We’ve just celebrated Easter… but I’m left thinking about Maundy Thursday and the word God spoke to me during our church’s service that evening.

I really didn’t want to go to the service, with its focus on Christ’s final days, his death, and burial. Anything related to death makes me uneasy lately, and I often land in a place of sad contemplation about my own mortality, which I’d prefer to avoid, thank you.

I was ready to skip the service, but thanks to a rain-out of my son’s sporting event, I had no excuse. Out of duty I went, fully expecting to become emotional at some point and leave feeling burdened and depressed. When I arrived to find the only light was from candles that we’d extinguish one by one throughout a tenebrae service, my sense of dread intensified.

Instead, what I experienced was a release. During a time of reflection, I felt God illuminating within me an understanding that I’ve been focused for too long on death—my own, that is—and it was time to lay that down. I felt suddenly quite at peace, and somehow lighter.

backpack

When I got the diagnosis of metastatic breast cancer, I mentally and emotionally packed up what I thought I knew of my eventual demise into a tidy pack, and I’ve carried it along with me every day since, sometimes adding to its contents along the way. Some days that pack has been just a subtle weight pressing on my mind and emotions, some days it has been heavier than I can bear, and some days I’ve almost forgotten it was there. But it has been an ever-present accessory.

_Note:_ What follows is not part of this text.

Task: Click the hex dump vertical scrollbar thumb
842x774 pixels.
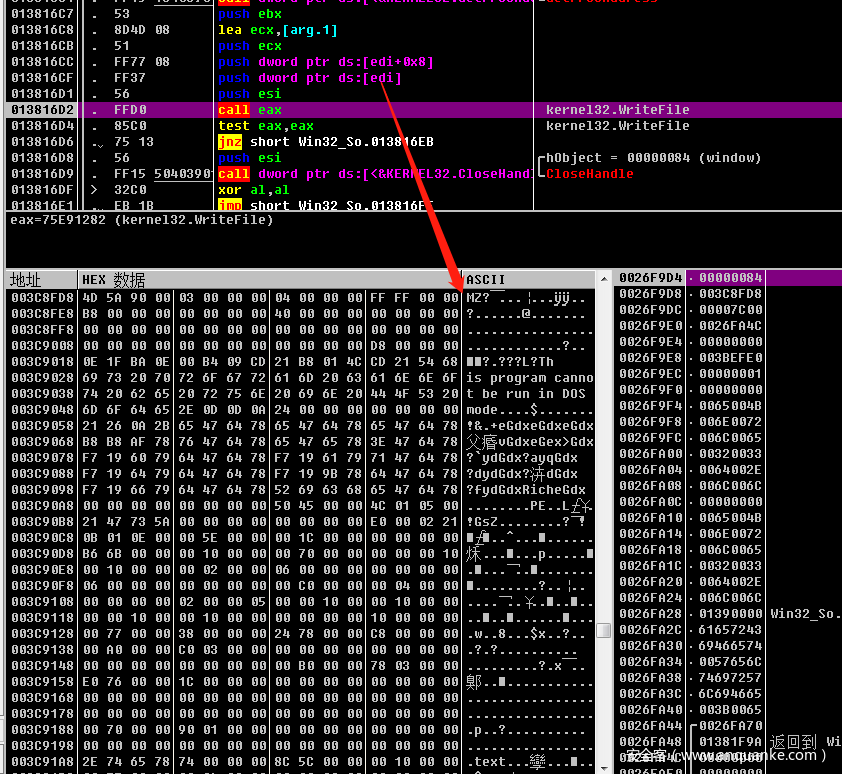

In our gathering, it was as though God was asking, “Will you let me carry that for you?” In that moment, I let him take it.

And by the end of the service, I was convicted that Jesus did not go to the cross and rise to new life so that I may waste time pondering my own end. He died and rose again and filled me with his spirit so that I may have abundant life—now and until the moment I draw my last earthly breath and even into eternity. And as for the last breath part, I don’t get to know when that will be or what it will look like, and any energy I spend contemplating that is energy I’m not spending living fully.

I’m sure I’ll wrestle the metaphorical pack away from God and insist on carrying it myself again. I’m stubborn that way. But maybe the realization of what I’m doing will come more swiftly each time I snatch it back and feel its weight. And maybe one day, through prayer and practice, I’ll fully surrender it.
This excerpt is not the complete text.